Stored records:
● ● ● ●

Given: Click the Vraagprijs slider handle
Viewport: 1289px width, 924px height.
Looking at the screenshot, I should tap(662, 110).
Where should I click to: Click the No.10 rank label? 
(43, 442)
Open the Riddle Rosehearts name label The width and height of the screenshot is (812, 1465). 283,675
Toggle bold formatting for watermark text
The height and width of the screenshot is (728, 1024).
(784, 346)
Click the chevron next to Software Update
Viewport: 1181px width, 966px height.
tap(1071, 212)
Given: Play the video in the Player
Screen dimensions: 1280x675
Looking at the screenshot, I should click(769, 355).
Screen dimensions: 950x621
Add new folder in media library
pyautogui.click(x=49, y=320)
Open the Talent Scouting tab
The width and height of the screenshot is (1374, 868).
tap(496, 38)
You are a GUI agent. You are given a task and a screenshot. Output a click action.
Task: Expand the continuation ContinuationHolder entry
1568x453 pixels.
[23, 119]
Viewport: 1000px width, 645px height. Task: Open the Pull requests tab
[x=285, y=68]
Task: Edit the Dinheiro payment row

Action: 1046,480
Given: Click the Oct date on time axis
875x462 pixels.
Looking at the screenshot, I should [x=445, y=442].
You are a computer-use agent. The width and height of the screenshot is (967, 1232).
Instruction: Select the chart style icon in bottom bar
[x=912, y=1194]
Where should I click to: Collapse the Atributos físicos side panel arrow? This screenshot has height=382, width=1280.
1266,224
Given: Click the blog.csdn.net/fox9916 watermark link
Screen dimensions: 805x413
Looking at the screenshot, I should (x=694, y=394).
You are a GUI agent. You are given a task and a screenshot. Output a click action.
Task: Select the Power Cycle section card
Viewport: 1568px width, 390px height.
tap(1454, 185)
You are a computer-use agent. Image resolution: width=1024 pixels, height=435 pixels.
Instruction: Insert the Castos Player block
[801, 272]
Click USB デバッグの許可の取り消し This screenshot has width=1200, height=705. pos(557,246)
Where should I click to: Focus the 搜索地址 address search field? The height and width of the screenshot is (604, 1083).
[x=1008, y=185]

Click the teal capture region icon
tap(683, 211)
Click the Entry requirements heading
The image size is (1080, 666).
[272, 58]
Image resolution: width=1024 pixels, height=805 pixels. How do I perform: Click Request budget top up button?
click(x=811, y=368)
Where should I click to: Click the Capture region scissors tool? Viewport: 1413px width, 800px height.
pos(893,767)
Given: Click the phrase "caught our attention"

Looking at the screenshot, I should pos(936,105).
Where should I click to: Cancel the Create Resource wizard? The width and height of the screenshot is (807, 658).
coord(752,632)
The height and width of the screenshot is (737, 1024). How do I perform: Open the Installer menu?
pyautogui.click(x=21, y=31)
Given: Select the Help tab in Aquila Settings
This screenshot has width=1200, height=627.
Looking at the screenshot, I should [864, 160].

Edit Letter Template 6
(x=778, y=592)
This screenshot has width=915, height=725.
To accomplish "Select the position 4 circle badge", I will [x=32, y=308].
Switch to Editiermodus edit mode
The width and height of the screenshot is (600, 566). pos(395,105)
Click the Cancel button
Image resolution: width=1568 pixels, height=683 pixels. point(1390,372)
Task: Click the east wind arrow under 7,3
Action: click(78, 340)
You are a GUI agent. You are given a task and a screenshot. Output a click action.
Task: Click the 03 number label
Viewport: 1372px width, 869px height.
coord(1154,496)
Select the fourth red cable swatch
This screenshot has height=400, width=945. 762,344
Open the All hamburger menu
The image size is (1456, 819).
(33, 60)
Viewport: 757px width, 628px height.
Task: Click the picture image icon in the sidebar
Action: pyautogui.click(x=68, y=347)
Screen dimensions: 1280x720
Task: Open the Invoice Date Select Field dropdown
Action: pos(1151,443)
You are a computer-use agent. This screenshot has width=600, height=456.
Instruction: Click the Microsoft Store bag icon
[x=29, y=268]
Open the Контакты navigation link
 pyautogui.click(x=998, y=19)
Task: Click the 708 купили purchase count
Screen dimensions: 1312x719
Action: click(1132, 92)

● ● ● ●

WHAT NEEDS TO BE DONE:
How many lines of the entries above hold the string "computer"? Reply with the number alone.

SOLVED PROBLEM:
3